● EXERCISE:
Answer the following questions using the text on Simon I de Montfort.
(a) In which town was Simon I de Montfort buried?
(b) Who was the father of Isabel de Broyes?
(c) What did Bertrade de Montfort become?

● PAGE EXTRACT:
— START —

Simon I de Montfort ( 1025 – 25 September 1087) was a French nobleman. He was born in Montfort l'Amaury, in the Duchy of Normandy, and became its lord. He was the son of Amaury I de Montfort and Bertrade. At his death he was buried about  away in Épernon, because it was the site of the fortress he was instrumental in constructing.

Progeny
Simon I first married Isabel de Broyes (b. 1034 in Broyes, Marne), daughter of Hugh Bardoul. Their children were:
Amaury II de Montfort (c. 1056 – 1089), lord of Montfort
Isabel (Elizabeth) de Montfort (b. 1057), who married Raoul II de Tosny, a companion of William the Conqueror.

Simon I's second marriage was to Agnes d'Evreux (b. 1030), daughter of Richard, Count of Évreux. Their children were:
 
Bertrade de Montfort (c. 1059 – 1117), became queen of France.

— END —

● DATA LINES:
— START —

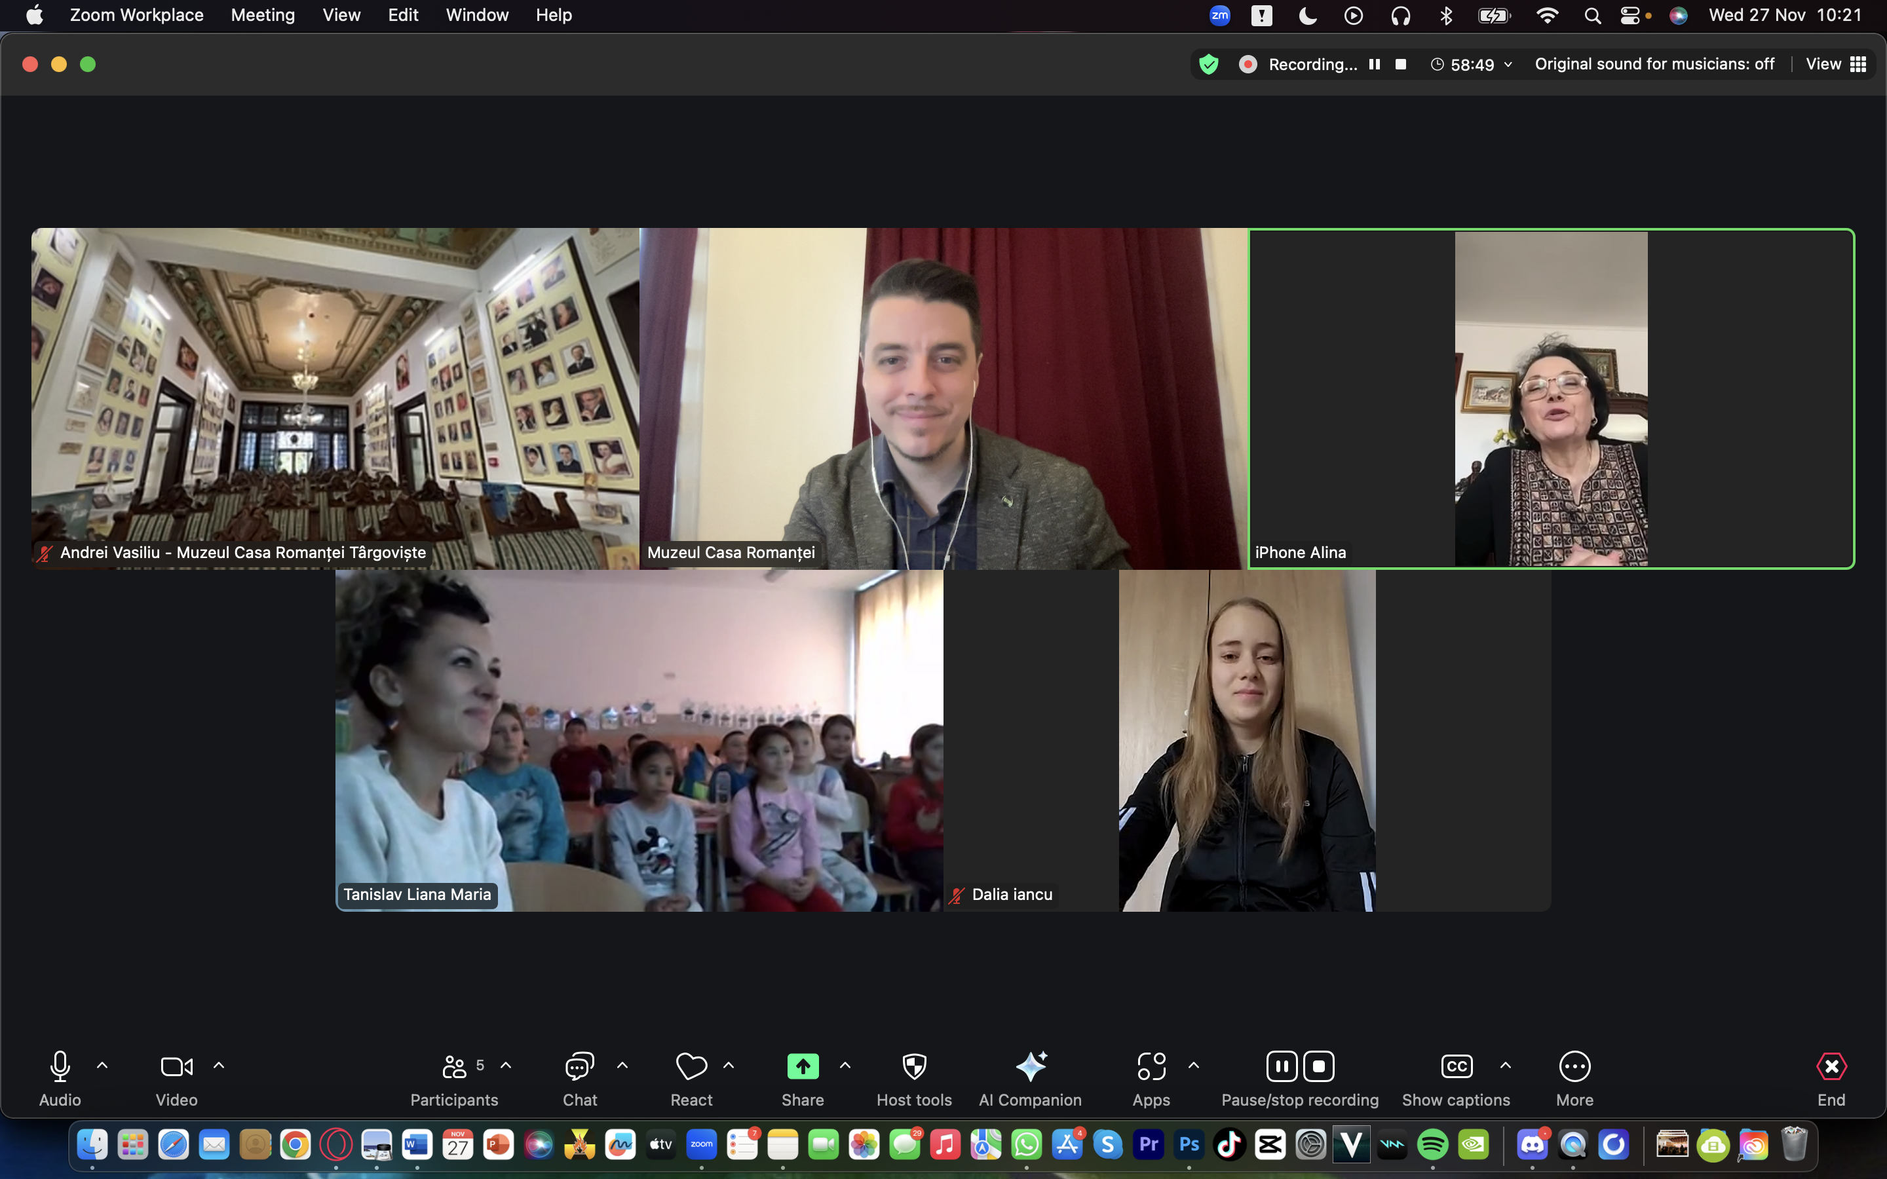Viewport: 1887px width, 1179px height.
Task: Expand audio options chevron next to Audio
Action: (x=102, y=1065)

— END —

● EXERCISE RESPONSE:
(a) Épernon
(b) Hugh Bardoul
(c) Queen of France